Available records =
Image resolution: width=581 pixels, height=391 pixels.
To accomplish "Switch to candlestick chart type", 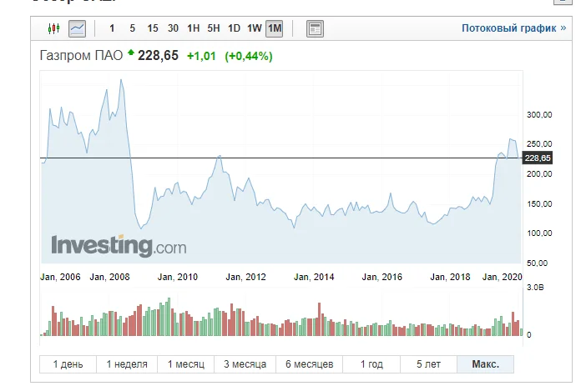I will point(55,28).
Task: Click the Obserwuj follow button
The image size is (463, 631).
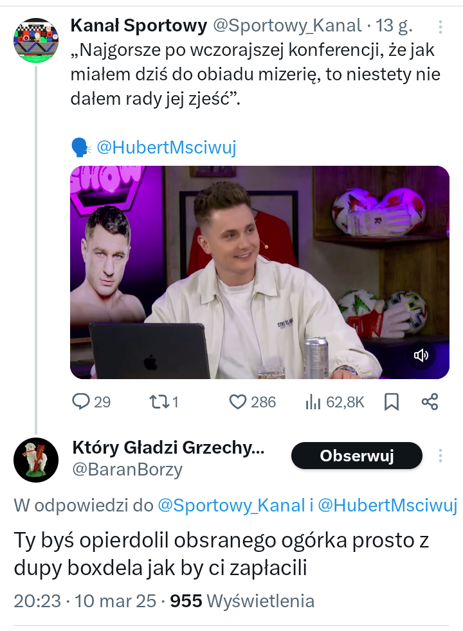Action: [356, 456]
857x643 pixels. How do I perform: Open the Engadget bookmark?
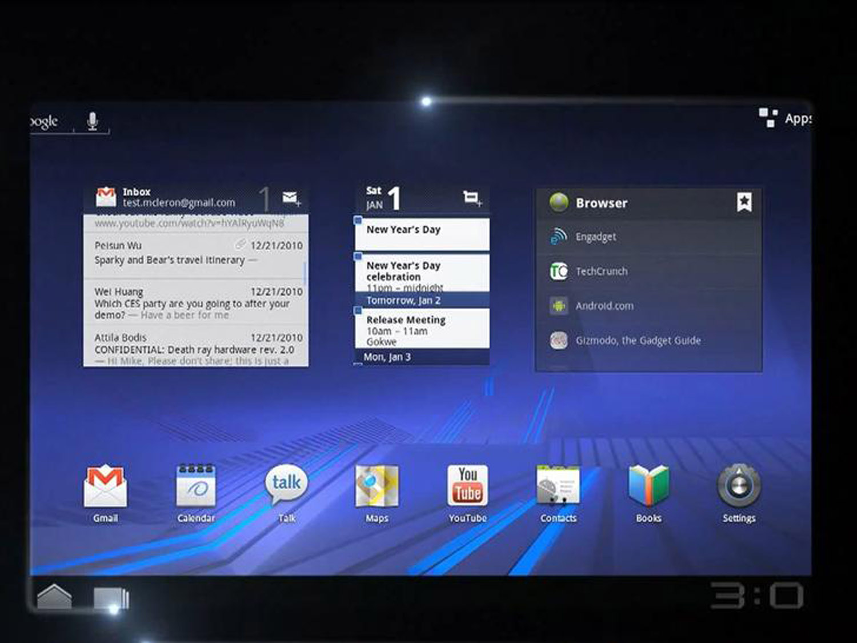click(595, 237)
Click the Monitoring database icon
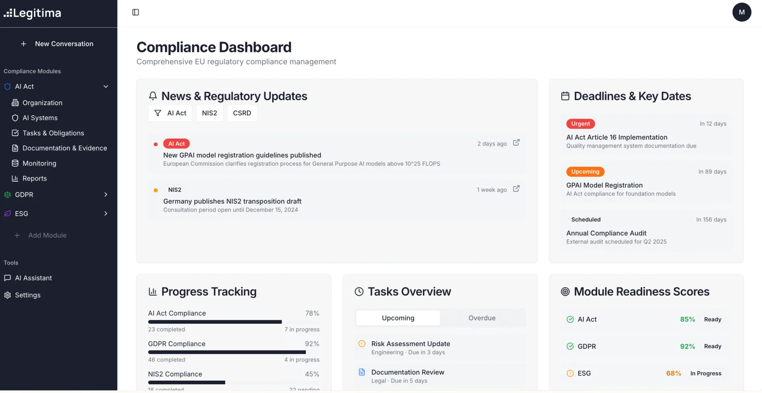Viewport: 762px width, 393px height. (x=15, y=163)
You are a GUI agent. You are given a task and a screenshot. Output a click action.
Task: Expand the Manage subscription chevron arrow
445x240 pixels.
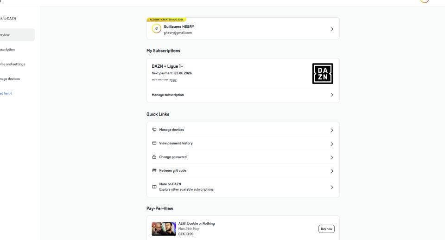tap(332, 95)
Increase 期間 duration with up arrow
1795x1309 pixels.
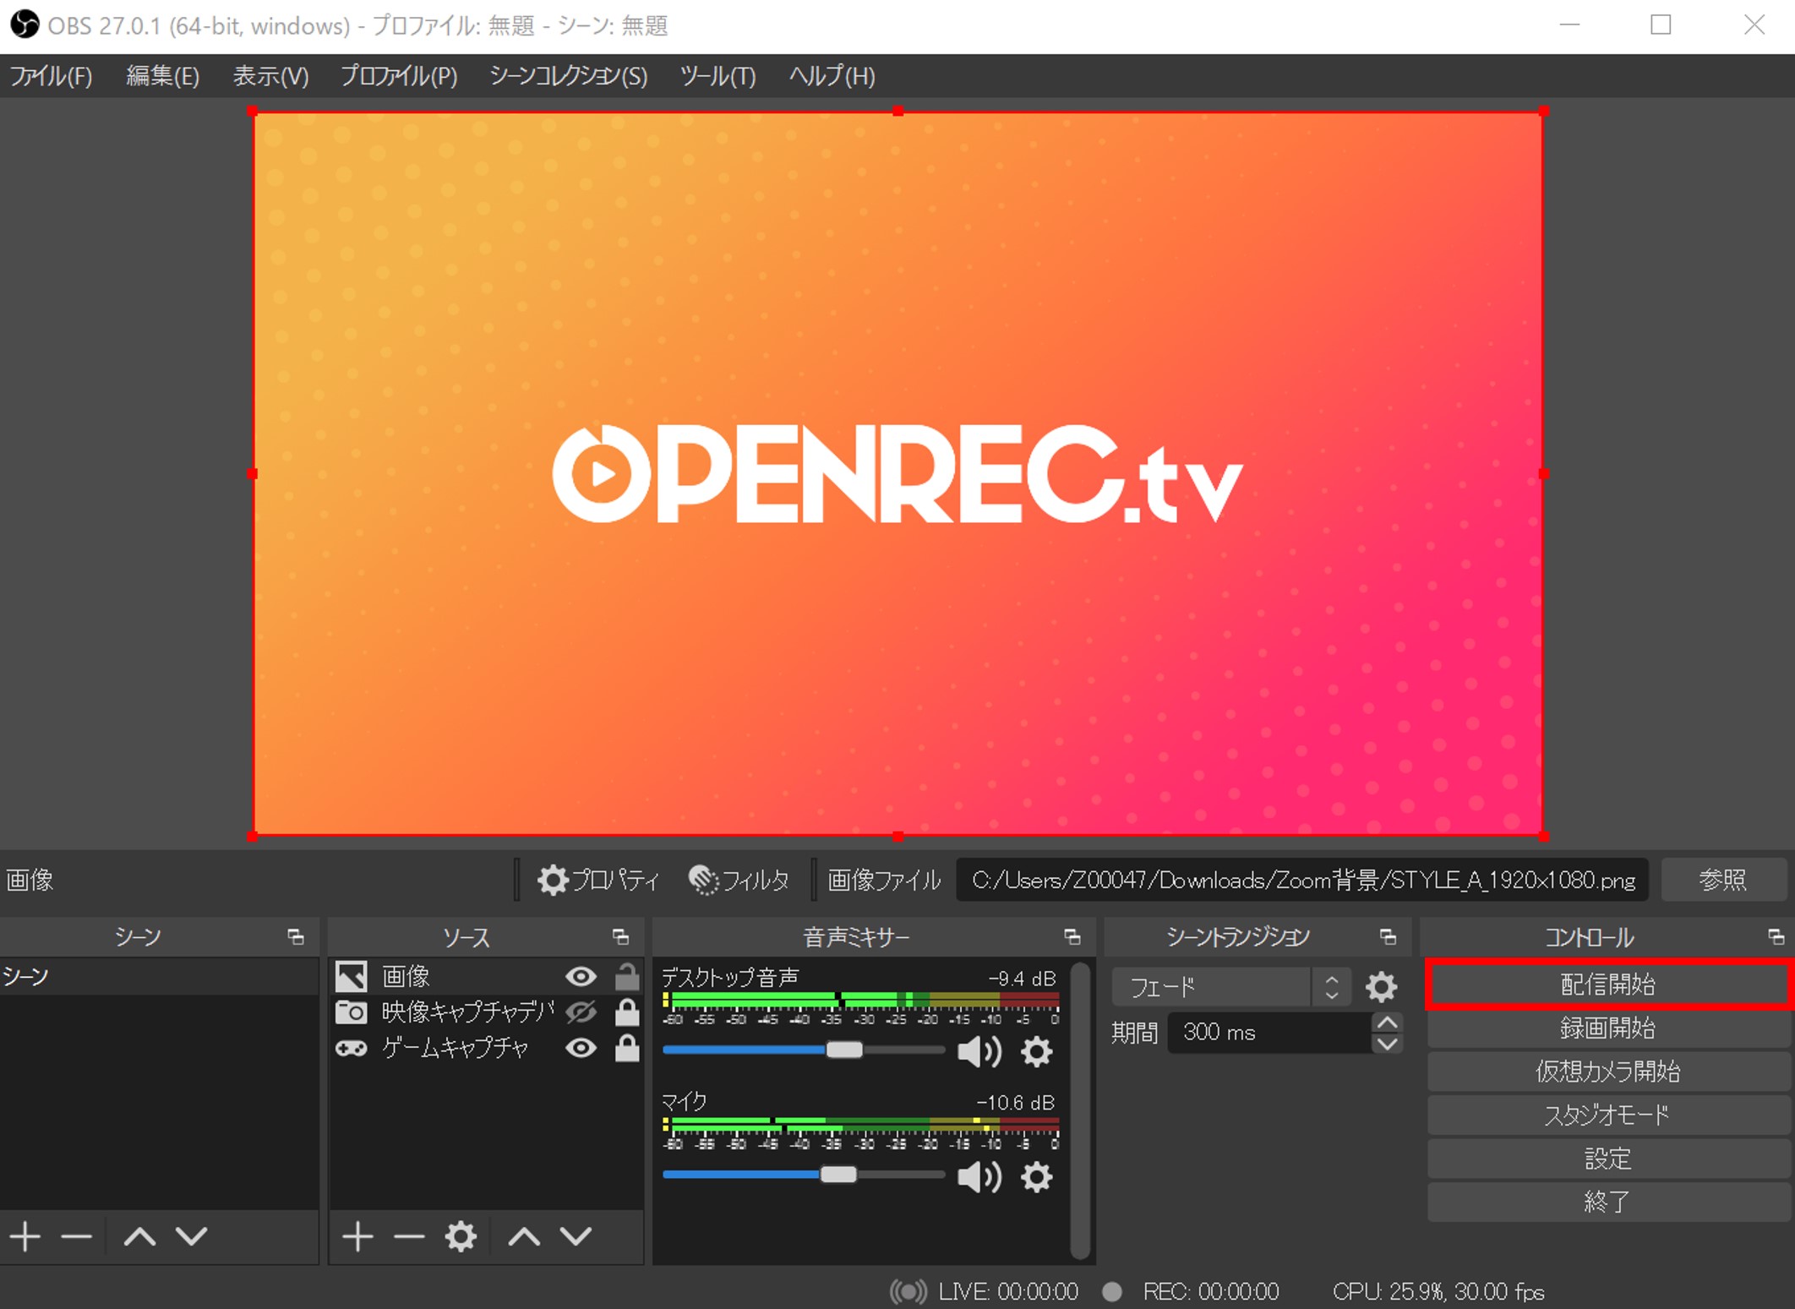[x=1387, y=1023]
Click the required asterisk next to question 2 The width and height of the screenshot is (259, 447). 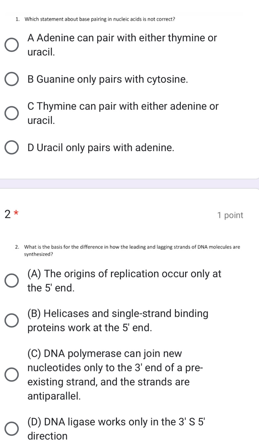pos(15,213)
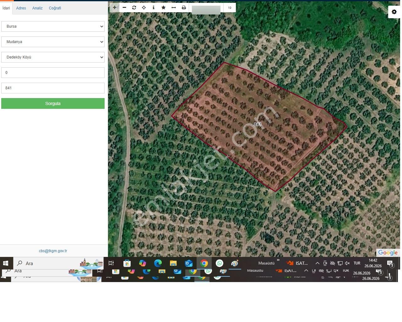The width and height of the screenshot is (402, 322).
Task: Open map settings gear icon
Action: point(394,12)
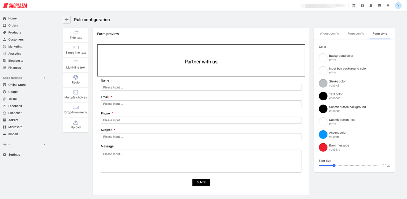Add a Radio widget to form
Image resolution: width=407 pixels, height=199 pixels.
pyautogui.click(x=76, y=80)
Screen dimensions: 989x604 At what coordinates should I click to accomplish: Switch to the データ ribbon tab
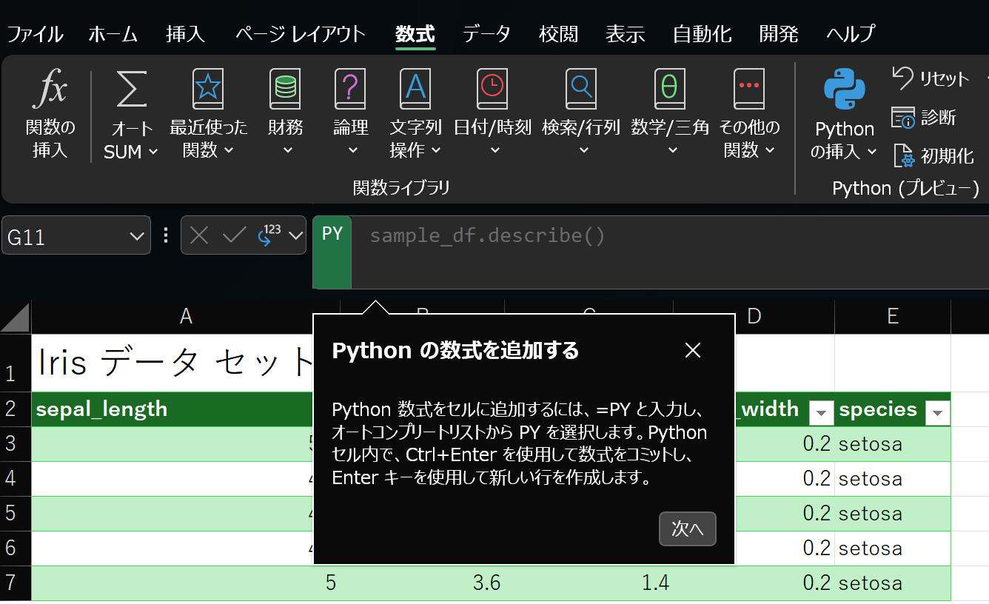[486, 34]
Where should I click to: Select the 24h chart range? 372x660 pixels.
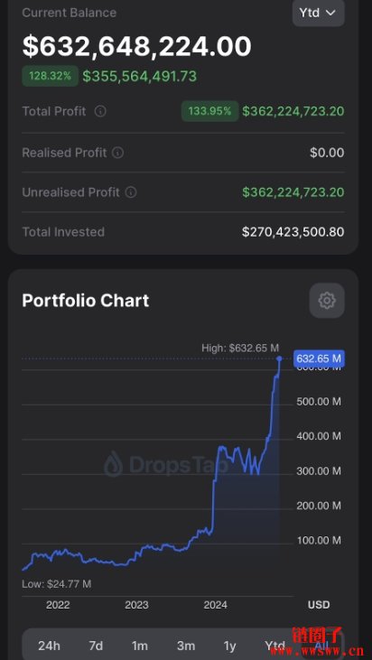[x=49, y=646]
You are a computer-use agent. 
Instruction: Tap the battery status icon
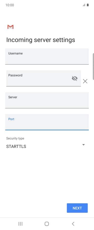tap(88, 5)
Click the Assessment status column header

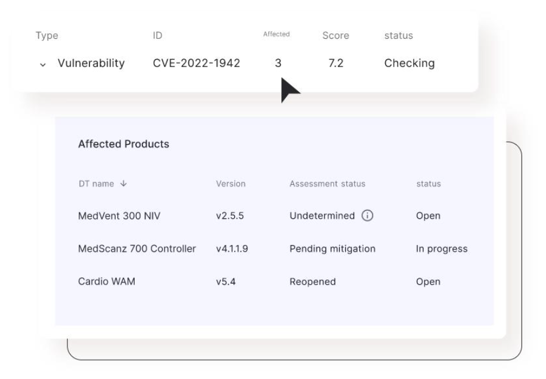coord(327,184)
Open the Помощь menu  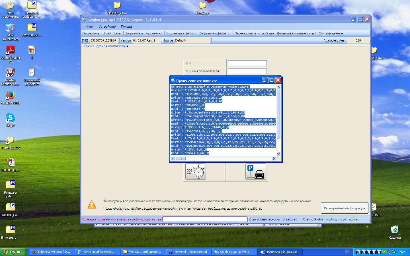(x=127, y=26)
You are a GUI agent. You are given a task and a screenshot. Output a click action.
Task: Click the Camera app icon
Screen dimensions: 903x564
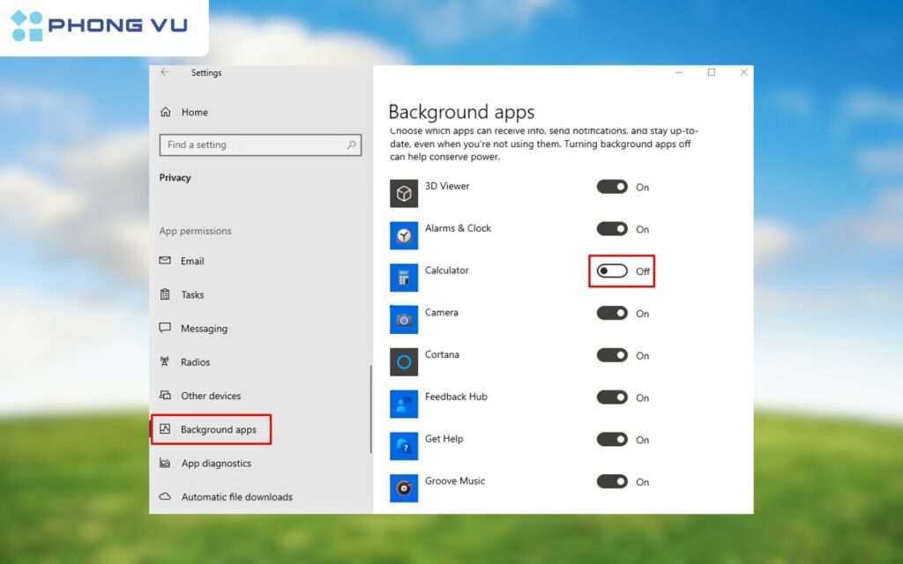click(403, 319)
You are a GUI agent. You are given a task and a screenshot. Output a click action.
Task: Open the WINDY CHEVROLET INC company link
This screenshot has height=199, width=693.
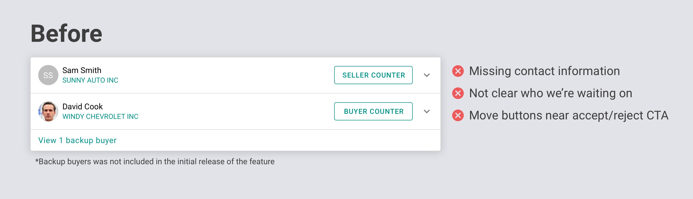(x=100, y=116)
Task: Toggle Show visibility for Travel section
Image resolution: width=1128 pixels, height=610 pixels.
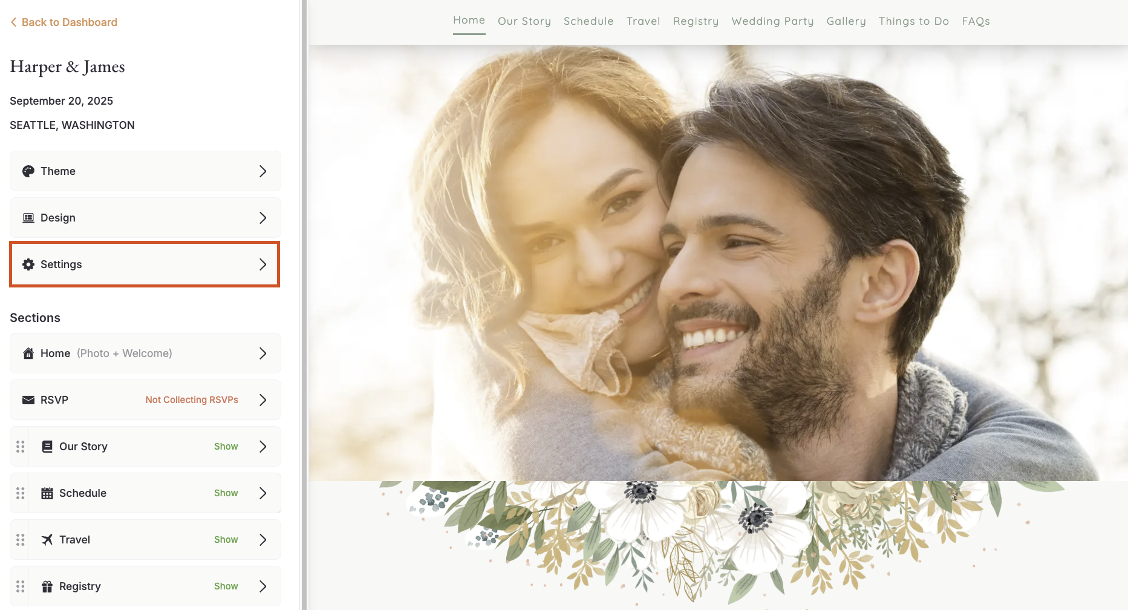Action: click(226, 540)
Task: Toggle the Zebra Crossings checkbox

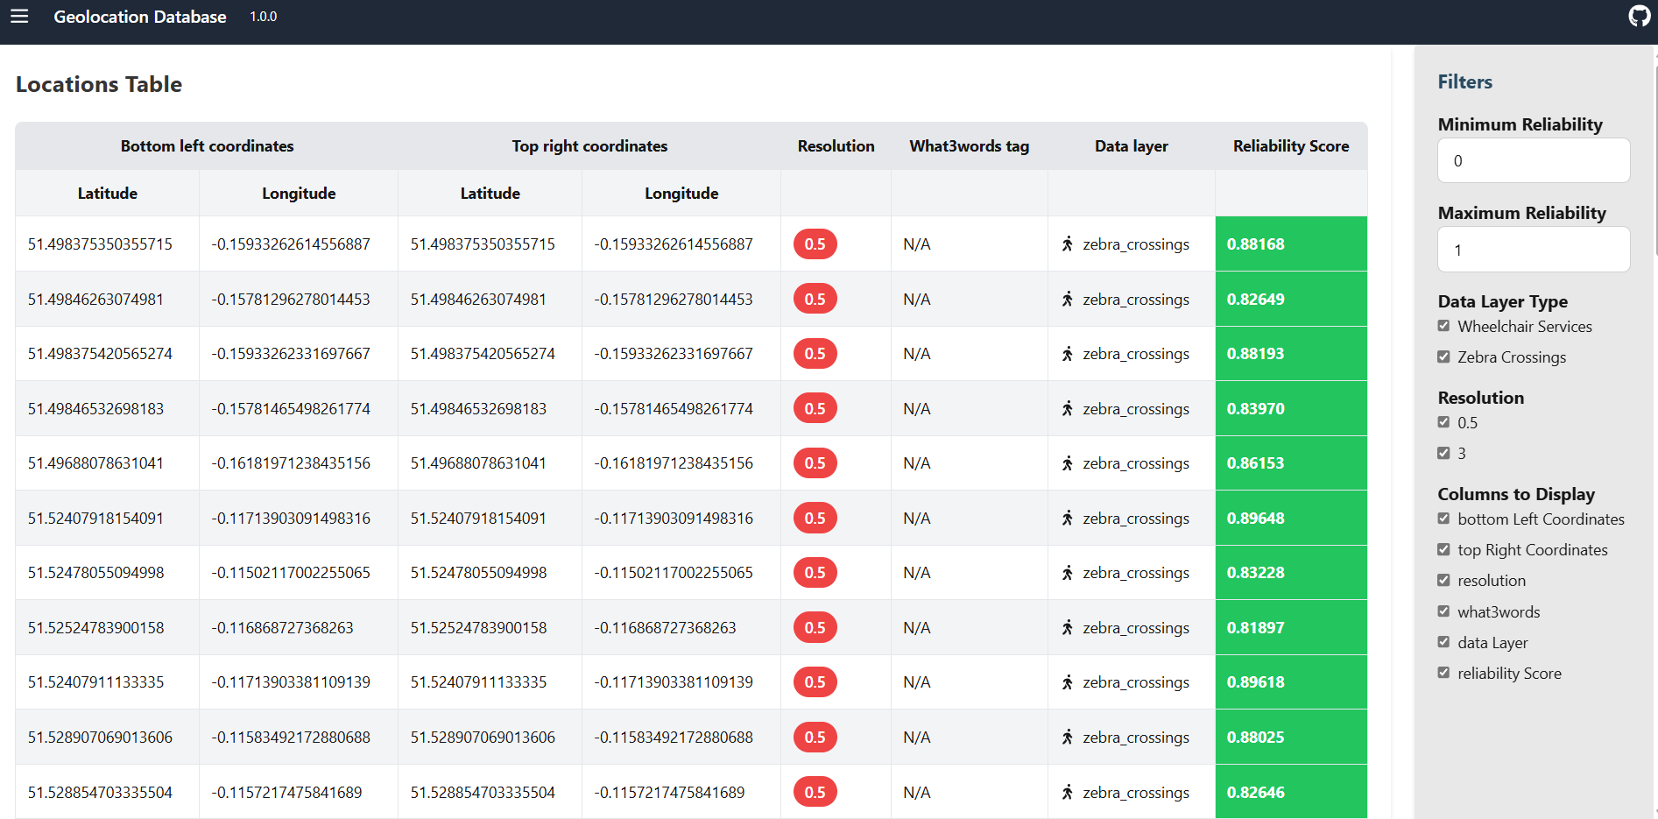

To do = From the line that contains "Task: Click the Camera app icon" to the end of the material above, output every line exactly, both ends included, but leave out any pictures.

Response box =
Task: Click the Camera app icon
Screen dimensions: 903x564
click(403, 319)
You are a GUI agent. You are given a task and a screenshot. Output a click action.
Task: Open the WINDY CHEVROLET INC company link
This screenshot has height=199, width=693.
(x=100, y=116)
Task: Toggle Show visibility for Travel section
Image resolution: width=1128 pixels, height=610 pixels.
Action: click(226, 540)
Task: Toggle the Zebra Crossings checkbox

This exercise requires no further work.